Elmore wrote all 14 songs on an album in which he displays a rare breadth of interest and sense of adventure, reminiscent at times of a blues-based Ginger Wildheart. The shuffle of “Maybe” somehow successfully treads a delicate line between Ritchie Blackmore’s Rainbow and the Fabulous Thunderbirds. The more traditional Texas shuffle of “Double My Money” has typically sparkling lyrics: “Every time I get my hands on a dollar, I end up madder than hell. I lose my mind and give every dime to some fair-weather Jezebel. My grandmother told me some mighty fine advice. She said if you deal with the devil too long, expect to pay one hell of a price. She said a sure-fire way to double your money is to fold it in half and put it back in your pocket.” The instrumental title track blends jazz and swing, while the beautiful soul ballad of “Right As Rain” is a joyous declaration of love. There is the random spoken word extract of “The Promise”, the jump blues of “Cross-Eyed Woman”, the AOR of “Shine Your Light” and the country-pop-rock of “Midnight In Memphis”, all book-ended by two flat-out boogies in “House Rockin’ Boogie #7” and “Mary Jane.” Entertainingly, towards the end of “Midnight In Memphis”, Elmore even throws in a hint of the Rolling Stones’ “Just My Imagination”.

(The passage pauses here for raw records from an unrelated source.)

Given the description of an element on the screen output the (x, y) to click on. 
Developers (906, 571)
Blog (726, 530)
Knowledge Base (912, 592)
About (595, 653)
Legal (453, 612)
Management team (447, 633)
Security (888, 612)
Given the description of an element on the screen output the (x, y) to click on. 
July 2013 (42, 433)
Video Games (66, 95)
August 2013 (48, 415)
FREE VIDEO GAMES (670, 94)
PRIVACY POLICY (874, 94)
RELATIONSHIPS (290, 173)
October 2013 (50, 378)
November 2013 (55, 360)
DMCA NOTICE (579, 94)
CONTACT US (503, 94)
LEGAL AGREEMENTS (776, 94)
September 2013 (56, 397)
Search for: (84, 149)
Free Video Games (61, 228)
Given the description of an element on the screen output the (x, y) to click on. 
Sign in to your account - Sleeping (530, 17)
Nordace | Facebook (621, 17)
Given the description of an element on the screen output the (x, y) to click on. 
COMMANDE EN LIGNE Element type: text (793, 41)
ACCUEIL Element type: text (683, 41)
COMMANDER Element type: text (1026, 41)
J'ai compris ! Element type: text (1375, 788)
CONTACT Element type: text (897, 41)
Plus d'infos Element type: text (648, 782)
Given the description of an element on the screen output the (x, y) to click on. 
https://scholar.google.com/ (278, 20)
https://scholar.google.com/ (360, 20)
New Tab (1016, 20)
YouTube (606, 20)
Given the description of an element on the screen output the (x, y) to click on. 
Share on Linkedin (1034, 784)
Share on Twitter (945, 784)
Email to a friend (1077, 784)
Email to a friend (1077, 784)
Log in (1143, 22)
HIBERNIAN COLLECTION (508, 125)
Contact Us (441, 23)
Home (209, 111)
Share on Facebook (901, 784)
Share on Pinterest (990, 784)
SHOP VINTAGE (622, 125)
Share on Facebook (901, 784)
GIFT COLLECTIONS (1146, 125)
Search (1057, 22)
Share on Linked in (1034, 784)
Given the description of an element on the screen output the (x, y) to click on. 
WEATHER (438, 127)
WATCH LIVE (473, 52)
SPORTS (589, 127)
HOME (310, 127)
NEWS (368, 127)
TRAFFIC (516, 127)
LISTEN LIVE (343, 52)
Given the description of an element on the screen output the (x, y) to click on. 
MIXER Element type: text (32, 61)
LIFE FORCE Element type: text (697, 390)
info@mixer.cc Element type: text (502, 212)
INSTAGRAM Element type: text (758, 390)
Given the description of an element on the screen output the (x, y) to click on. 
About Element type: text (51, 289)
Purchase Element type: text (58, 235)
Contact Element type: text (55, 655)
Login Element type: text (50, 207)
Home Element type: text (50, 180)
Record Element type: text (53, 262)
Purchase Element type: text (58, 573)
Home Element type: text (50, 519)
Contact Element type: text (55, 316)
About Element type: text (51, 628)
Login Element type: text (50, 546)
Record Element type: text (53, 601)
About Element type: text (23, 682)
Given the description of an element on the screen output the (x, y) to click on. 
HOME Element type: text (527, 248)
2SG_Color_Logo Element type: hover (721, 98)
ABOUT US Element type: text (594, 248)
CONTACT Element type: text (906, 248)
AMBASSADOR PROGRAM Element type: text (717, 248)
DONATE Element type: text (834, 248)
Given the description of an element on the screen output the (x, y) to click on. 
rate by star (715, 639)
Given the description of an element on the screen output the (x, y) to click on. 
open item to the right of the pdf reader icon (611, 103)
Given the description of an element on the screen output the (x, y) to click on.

The rhythm section of drummer Mike Talbot and bassist Brandon Katona lays down a variety of mighty grooves for the songs while Elmore himself provides all the vocals and guitars. A superb single note electric soloist, Elmore is also a sensitive, subtle acoustic finger-picker, evoking memories at times of the late, great Rory Gallagher, both in his playing and his songwriting. He is also an emotionally-charged singer.
Recorded at Audio Dallas in Garland, Texas, with engineer Paul Osborn, there is an enticing rawness to the sound of Champagne Velvet, which complements the warmth of the performances.
The three-year wait since Tell You What has been worthwhile. Champagne Velvet is a very impressive slab of modern blues and further evidence that Jason Elmore & Hoodoo Witch are on the cusp of great things.